Law and Business Associations I (Kubasek pp. 127-135)
-Different forms of business organizations:
-Sole Proprietorship: an unincorporated business owned and run by one individual with no distinction between the business and the owner (so the owner is entitled to all of the business’s profits and liable for all of its debts and losses). Profits are taxed as the owner’s income. The sole proprietor has unlimited liability.
Advantages
-only one individual is involved
-total control belongs to that individual and s/he may dissolve the business at any time
-Subject to less government regulation
Disadvantages
-Unlimited personal liability
-the individual pays all taxes on business profit
-ownership cannot be transferred
-General Partnership: a voluntary association of two or more people formed to carry on a business as co-owners for profit. Like a sole proprietorship, profits are taxed as the partners’ income. The partners are entitled to their shares of the partnership’s profits (equal shares, unless their partnership agreement specifies otherwise), and are liable for all of the partnership’s debts and losses. The partners in a general partnership have unlimited liability.

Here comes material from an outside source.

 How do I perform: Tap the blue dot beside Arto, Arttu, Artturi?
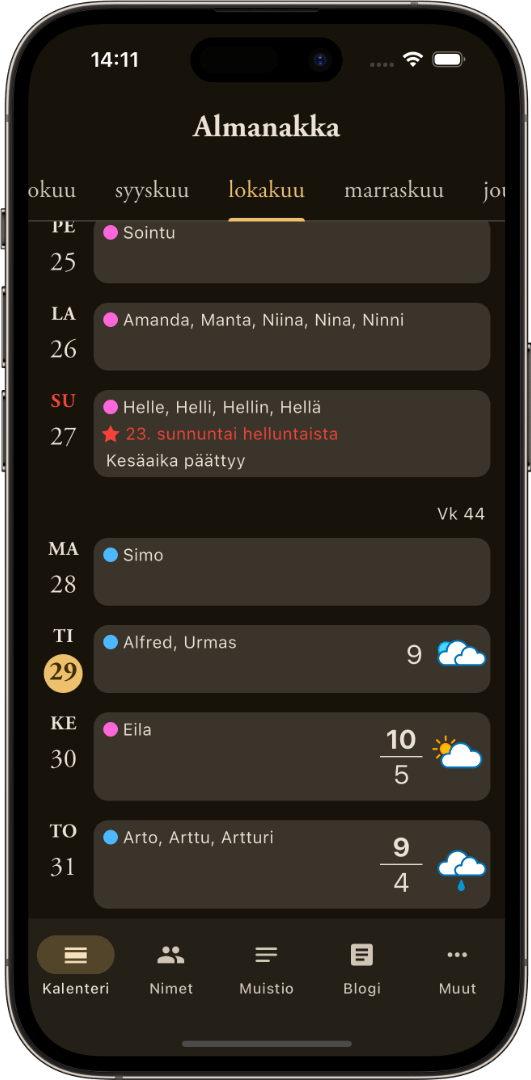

-Limited Partnership: aka Limited Liability Partnership, abbreviated LP or LLP. A business organization that has at least one general partner and at least one limited partner. The general partner operates like an owner of a general partnership – unlimited liability, but also entitled to unlimited profits from the business. The general partner (or partners) operate and manage the business and have control over it. The limited partner, on the other hand, has limited liability (meaning liability is limited to his/her capital investment), and is entitled to a return on that investment. The limited partner is an investor and cannot operate or manage the business on a day to day basis. If the limited partner becomes too involved, s/he could become a general partner against his/her will (for example, if the limited partnership got sued and the plaintiff – or a general partner – wanted to argue that the limited partner was involved in running the business and, therefore, should not be entitled to limited liability).

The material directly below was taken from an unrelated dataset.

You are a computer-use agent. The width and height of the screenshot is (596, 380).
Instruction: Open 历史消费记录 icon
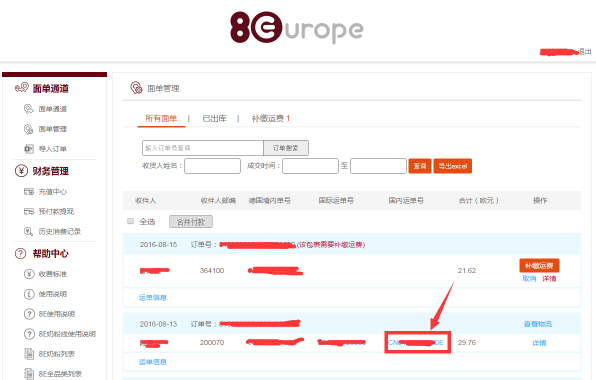click(x=29, y=231)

-Public Corporation: a corporation whose stock is publicly traded on a national securities exchange (or multiple national securities exchanges). There are typically numerous shareholders who are simply investors with little control over the operation of the corporation. Control over operation of the public corporation rests with the corporate officers and managers (who may own stock in the corporation but not a controlling amount), and broad policy decisions are set by the board of directors. Liability for shareholders is limited to the amount of their investment (so limited liability). Earnings are typically taxed twice: once as corporate profits, and then dividend payments to shareholders are taxed as those shareholders’ income.